It's six months before the big nonprofit fundraising event. You have a great theme, awesome location and hope to raise record-breaking amounts by hosting an auction packed with exciting items. The procurement team has plenty of time to gather auction donations, so you're not worried, right?
…Then a month goes by and there is still just the possibility of those concert tickets and backstage passes. Another month goes by and there's radio silence from the board member’s sister who was going to donate her timeshare condo in Hawaii. Three months later and nothing has solidified except a few restaurant and spa vouchers. Panic sets in.
This is a common scenario that keeps development directors and event coordinators awake at night. How will your nonprofit ever raise big numbers when your big-auction items fall through?
To avoid the mad scramble before the event, try securing a few no-risk auction items earlier on in the process. The biggest secret to hosting a successful nonprofit auction is offering intriguing items and getting them early enough to connect with donors and build excitement through marketing and outreach strategies.
- Find out what donors want to bid on: You can be proactive about contacting big donors and asking them which packages they are most interested in. A simple conversation could go as follows: "We're thinking of three travel packages for this event; which would you be most interested in, and how much would you be willing to bid?" Getting valuable insight like this early on might mean you can sell the item - or at least get a commitment - before the event even begins.
- Build excitement for the event: Using priceless Experiences such as trips and sporting events in promotional event flyers and email campaigns will get people talking about the auction before the event. This helps build excitement and momentum that will translate into better attendance and more participation.
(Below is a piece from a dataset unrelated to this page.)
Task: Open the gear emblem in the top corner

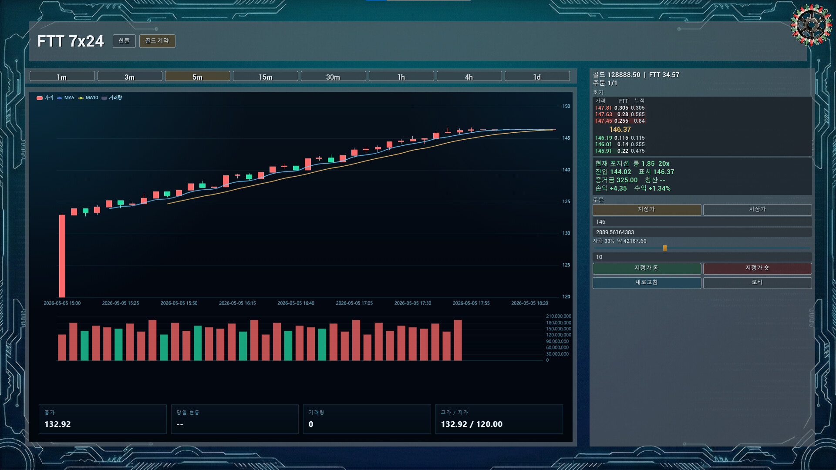Action: (x=811, y=25)
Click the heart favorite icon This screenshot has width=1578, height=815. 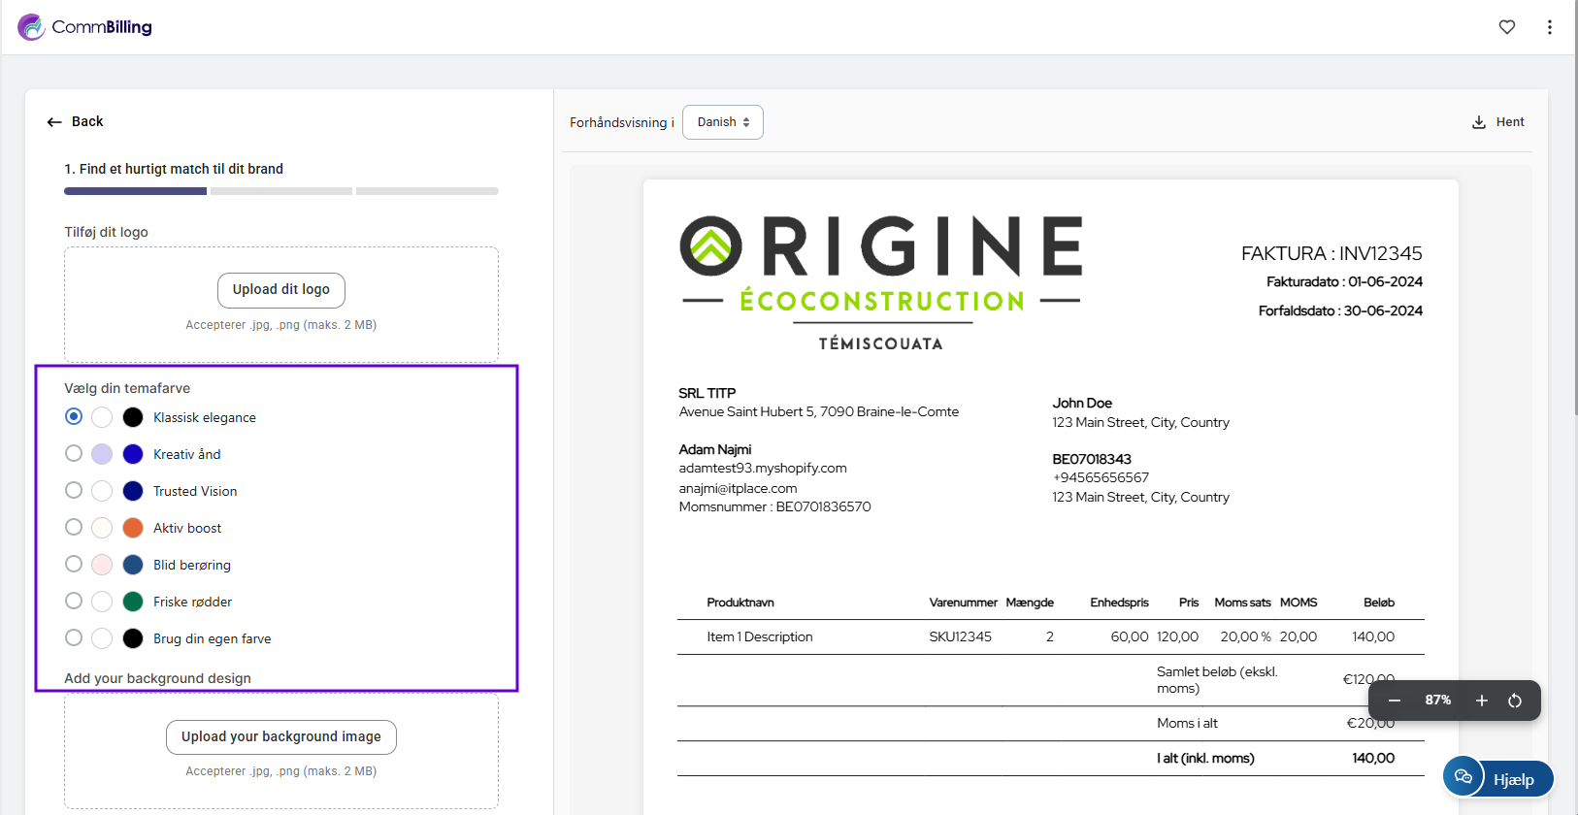1506,27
Big-ticket items can also add credibility to smaller or first-time fundraising events.
- Prepare your audience to spend money: By giving your audience a sneak peak of your biggest and best auction items ahead of time, you will encourage them to start thinking about what they might like to bid on when they get to the event. This is especially true for folks who may think twice about spending more than $1,000 when put on the spot, and may benefit from some lead time to plan for such an expenditure or assess their financial situation.
- Sell each Experience multiple times: When you promote your event using experiential travel packages it will start to generate a lot of interest in those items. This usually translates into some competitive bidding at the auction. Since no-risk Experiences can be sold multiple times you're not limited to selling it to only one winner. Let normal bidding raise the value of the item, wait until bidding stops and then sell the package to the top two or three donors at the second to last bid price.
Experiential travel packages in particular garner a lot of attention. Most people who fit the target demographic of high net-value donors (wealthy 50+ year olds) have a budget for leisure travel every year, which means they already have money set to purchase these kinds of Experiences. Giving your donors a chance to bid on exciting travel packages and contribute to a cause they believe in is a win-win for them. For the nonprofit, selling the Experiences at or above 20% of the package cost – and doing it multiple times – has the potential to raise several thousand dollars for your cause.
Why wait to reserve experiential travel packages until you know exactly what the procurement team has secured? You will be missing opportunities to connect with donors in advance and promote your event.